There will be a free movie night, also in the John Bolin Park, at 7:30 p.m. Friday, Aug. 2. The movie will be announced. Children will receive a ticket at the entrance to be redeemed for concessions. Bring blankets and chairs for a fun night on the lawn. Donations for either or both events would be appreciated.
• The 2019 Wyoming garbage fee is in penalty phase. Please mail checks or money orders for $250 to Wyoming Borough Sanitation, 277 Wyoming Ave., Wyoming, PA 18644. Office hours are 9 a.m. to 2 p.m. Monday through Friday. A secure payment box is located outside the entrance. Any questions, please call 570-693-0291.
• West Wyoming reminds residents sanitation fees are now past due and the penalty fee of $300 is in effect.

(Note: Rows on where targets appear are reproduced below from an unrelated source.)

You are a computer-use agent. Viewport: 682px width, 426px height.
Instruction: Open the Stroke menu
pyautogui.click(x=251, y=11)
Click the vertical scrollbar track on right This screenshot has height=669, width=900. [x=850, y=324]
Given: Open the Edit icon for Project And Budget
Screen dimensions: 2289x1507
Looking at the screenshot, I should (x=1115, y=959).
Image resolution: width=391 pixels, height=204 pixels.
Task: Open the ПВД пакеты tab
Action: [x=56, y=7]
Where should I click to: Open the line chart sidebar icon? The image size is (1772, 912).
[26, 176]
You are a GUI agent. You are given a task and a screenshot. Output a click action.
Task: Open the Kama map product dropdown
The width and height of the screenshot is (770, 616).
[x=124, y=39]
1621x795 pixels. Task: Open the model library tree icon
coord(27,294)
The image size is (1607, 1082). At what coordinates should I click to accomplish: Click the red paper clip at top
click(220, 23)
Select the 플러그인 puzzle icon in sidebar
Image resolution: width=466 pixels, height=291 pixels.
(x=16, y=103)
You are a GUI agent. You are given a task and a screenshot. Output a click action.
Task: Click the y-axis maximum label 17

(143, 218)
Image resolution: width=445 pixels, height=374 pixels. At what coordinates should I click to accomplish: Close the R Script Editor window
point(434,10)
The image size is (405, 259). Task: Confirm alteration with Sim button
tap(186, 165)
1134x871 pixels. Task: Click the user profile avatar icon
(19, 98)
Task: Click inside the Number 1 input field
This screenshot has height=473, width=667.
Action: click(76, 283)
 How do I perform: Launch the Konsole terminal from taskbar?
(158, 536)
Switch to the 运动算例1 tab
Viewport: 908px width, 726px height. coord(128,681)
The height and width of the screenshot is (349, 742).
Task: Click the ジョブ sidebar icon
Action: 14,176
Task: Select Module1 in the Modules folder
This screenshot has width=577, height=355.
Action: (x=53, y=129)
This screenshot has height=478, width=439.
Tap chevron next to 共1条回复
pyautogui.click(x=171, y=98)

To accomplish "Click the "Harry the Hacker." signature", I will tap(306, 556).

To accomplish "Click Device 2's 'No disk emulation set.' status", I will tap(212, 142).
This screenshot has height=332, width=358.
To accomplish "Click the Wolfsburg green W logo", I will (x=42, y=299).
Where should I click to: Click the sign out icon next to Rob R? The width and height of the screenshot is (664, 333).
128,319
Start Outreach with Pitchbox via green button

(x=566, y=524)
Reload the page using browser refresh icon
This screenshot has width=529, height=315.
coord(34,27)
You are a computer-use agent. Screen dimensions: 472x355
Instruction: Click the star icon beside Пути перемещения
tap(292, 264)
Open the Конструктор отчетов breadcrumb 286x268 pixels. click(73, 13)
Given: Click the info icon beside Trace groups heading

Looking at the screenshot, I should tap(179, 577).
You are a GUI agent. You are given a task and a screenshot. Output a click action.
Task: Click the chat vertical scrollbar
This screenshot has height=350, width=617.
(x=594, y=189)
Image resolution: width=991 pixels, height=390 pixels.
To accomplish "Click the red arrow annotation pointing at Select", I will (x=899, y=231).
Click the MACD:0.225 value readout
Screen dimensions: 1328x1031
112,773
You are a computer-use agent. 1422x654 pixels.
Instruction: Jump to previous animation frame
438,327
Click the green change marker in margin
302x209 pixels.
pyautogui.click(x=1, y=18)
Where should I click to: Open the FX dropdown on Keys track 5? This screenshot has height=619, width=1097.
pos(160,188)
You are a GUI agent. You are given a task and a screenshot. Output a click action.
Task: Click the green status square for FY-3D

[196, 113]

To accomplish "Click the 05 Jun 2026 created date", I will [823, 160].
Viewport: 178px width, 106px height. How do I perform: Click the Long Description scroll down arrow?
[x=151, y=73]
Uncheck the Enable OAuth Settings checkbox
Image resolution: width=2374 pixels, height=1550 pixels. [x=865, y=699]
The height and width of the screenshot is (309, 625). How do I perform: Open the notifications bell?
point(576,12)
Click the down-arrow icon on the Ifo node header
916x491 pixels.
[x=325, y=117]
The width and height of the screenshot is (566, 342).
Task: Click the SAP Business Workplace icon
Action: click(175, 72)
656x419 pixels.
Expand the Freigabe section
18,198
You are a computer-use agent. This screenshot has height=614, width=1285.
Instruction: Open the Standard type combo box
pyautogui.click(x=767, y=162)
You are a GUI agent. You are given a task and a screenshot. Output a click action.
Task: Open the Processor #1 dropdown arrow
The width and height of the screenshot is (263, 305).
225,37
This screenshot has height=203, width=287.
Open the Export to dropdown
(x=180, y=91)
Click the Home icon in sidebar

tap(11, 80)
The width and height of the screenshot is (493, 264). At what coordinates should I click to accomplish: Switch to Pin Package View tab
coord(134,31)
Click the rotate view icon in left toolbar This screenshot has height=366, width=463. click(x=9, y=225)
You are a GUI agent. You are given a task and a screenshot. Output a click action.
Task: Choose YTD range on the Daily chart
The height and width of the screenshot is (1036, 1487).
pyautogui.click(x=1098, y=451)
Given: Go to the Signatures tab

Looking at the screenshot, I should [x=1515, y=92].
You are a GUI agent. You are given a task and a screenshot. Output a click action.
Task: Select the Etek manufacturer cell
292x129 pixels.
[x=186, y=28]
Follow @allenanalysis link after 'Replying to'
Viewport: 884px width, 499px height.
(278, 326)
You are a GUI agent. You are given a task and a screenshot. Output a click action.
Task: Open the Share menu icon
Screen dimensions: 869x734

• Exeter refuse stickers for 2019 are in penalty phase and the price is $250. Stickers can be purchased at the Exeter Borough Building from 9 a.m. to 3 p.m. Monday through Friday or by mail by sending a self addressed, stamped envelope to Exeter Borough Refuse Department, 1101 Wyoming Ave., Exeter, PA 18643. Please use a long business size envelope. For information, call Lynda at 570-654-3001, ext. 2.
All residents are reminded to rinse jars, bottles and cans for recycling. Greasy cardboard like pizza boxes cannot be recycled. Please only put out clean, flat cardboard.
West Wyoming Borough is giving notice that the community compost will be only for West Wyoming residents beginning July 6. After that, anyone from another town caught will be fined up to $300 plus court fees.
State office hours
State Rep. Aaron Kaufer’s Exeter office, 1101 Wyoming Ave., is open from noon to 2 p.m. the third Friday of the month.